Distributivismo e Spiderman

promuoviamo le piccole imprese

2018-02-26

Per appoggiare l’immenso stravolgimento che aveva in mente, Lutero cercò l’appoggio dei principi tedeschi. La religione che creò fu fin da subito un credo che privilegiava pochi eletti, i predestinati alla salvezza, mentre tutti gli altri… beh non erano poi così importanti dopotutto!

Principi e nobili, prima tedeschi e poi inglesi, si avventarono sulle proprietà terriere dei monasteri e le sventrano. All’inizio anche i contadini aderirono, quando però iniziarono a chiedere la loro fetta della torta vennero schiacciati nel sangue su invito dello stesso Lutero.

Cosa provocò la mentalità protestante? Cosa ha provocato negli ultimi secoli? Dall’economia, alla cultura alla scienza (perché il Darwinismo è una forma di protestantesimo pseudoscientifico), si è sviluppata una ideologia a misura di pochi eletti e di molti poveri che ha dato forma allo Stato Servile. In reazione a questo, Marx sviluppò una teoria economica e sociale per ribaltare le cose, risultato: una forma addirittura peggiore di stato servile, dove comunque è sempre una piccolissima élite a comandare su un popolo tenuto ben sottomesso.

Sulla spinta della dottrina sociale della Chiesa, un intellettuale inglese del secolo scorso, un tipo sopra le righe, tale Gilbert Keith Chesterton (autore dei famosi racconti di Padre Brown), propose una soluzione più originale a rimedio delle forti disuguaglianze sociali: il distributivismo. Per uscire dallo stato servile non bisogna rimuovere la proprietà privata ma diffonderla il più possibile!

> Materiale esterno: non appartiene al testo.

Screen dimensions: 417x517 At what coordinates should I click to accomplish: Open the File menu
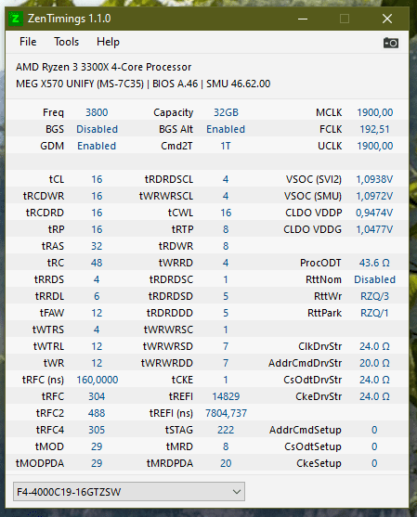coord(28,42)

L’Italia vive della piccola media impresa, persino micro impresa, eppure c’è gente qui e altrove che vuole minacciare la nostra importante risorsa. Abbiamo piccole imprese che sono eccellenze in tutti i settori, persino nell’high tech! Con il “distributivismo”, Chesterton voleva promuovere le piccole imprese, le piccole botteghe commerciali, che spesso hanno più sapore della grossa distribuzione o delle grandi imprese. I ravioli alla zucca presi dall’artigiano che ha il negozio nel quartiere sono più buoni di quelli del supermercato, la mela del fruttivendolo di fiducia ha tutto un altro sapore di quella “plasticosa” della grande distribuzione…

Come dice Tony Stark al giovane Peter Parker: “cerca di essere un tranquillo Spiderman di quartiere”, ossia cerca di fare il bene lì dove sei! Non pensare a salvare il mondo, pensa intanto a salvare il tuo quartiere. Diceva sempre Chesterton in un bellissimo libro, Ortodossia, se amassimo Pimlico (un quartiere di Londra) per davvero, in breve diventerebbe una Gerusalemme celeste. Se amassimo il nostro quartiere, diventerebbe un posto unico nel mondo!

Amare vuol dire rendere bello, e se la famiglia è la scuola primaria dell’amore, allora è responsabilità delle famiglie e delle imprese famigliari di rendere più bello un quartiere, una città, e così via. Per la politica, che non parte dai palazzi ma dalle strade, avremmo bisogno di più persone così, di più Spiderman di quartiere!